What you need to do => Rewrite the records as a two-column CSV with the headers "prompt" and "response", one row per record, each field quoted and with line breaks replaced by spaces. Include only the records starting with the line containing "This screenshot has width=792, height=612." and continuing through the line containing "The image size".

Source data =>
※ ※ ※
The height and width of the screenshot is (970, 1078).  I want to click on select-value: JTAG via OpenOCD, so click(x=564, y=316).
※ ※ ※
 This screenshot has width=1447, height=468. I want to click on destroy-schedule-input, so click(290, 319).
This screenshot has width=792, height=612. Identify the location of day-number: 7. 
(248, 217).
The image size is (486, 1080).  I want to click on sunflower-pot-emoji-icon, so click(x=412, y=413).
※ ※ ※
Response to this task =>
prompt,response
"This screenshot has width=792, height=612. Identify the location of day-number: 7.","(248, 217)."
"The image size is (486, 1080).","I want to click on sunflower-pot-emoji-icon, so click(x=412, y=413)."